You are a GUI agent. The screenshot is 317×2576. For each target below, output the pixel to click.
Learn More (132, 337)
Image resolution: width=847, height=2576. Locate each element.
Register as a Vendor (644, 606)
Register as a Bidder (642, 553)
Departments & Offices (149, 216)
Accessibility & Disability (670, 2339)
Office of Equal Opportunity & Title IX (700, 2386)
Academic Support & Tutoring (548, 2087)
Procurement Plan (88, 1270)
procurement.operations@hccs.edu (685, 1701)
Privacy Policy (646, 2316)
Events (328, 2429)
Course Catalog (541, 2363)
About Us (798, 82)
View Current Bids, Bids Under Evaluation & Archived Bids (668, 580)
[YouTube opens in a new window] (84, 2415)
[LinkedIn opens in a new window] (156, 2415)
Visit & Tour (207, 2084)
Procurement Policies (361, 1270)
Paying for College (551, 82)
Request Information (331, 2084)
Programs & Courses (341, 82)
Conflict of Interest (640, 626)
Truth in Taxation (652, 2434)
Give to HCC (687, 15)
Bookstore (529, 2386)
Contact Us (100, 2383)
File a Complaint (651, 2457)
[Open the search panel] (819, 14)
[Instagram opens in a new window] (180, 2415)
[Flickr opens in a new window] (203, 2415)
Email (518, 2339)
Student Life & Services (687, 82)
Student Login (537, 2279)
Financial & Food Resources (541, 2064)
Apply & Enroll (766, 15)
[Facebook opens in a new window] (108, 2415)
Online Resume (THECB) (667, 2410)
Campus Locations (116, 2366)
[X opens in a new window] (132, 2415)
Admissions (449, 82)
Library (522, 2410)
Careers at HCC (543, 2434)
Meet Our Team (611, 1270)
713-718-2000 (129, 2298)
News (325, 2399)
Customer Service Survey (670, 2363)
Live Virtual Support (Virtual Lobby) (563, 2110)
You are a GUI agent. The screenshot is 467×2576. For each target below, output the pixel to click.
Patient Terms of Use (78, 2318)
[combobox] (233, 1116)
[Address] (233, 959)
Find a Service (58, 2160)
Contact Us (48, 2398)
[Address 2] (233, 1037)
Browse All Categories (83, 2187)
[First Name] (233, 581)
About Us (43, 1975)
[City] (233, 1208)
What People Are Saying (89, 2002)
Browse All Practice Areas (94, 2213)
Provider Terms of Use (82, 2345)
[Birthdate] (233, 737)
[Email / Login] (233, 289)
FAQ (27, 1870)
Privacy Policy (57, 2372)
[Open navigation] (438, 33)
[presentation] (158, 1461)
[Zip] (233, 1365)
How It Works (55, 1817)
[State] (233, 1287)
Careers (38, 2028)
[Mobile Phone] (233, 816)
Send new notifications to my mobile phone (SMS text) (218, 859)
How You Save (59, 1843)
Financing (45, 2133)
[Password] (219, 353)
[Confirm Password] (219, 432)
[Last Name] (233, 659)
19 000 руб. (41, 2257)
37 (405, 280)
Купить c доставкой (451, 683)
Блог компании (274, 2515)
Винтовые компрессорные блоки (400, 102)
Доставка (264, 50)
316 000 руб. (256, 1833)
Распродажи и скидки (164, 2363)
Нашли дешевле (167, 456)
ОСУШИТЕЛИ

================

## What you will do:
Pull out each line of the records above that contains the string "window", matching case exactly.

## Solution to this problem:
[YouTube opens in a new window] (84, 2415)
[LinkedIn opens in a new window] (156, 2415)
[Instagram opens in a new window] (180, 2415)
[Flickr opens in a new window] (203, 2415)
[Facebook opens in a new window] (108, 2415)
[X opens in a new window] (132, 2415)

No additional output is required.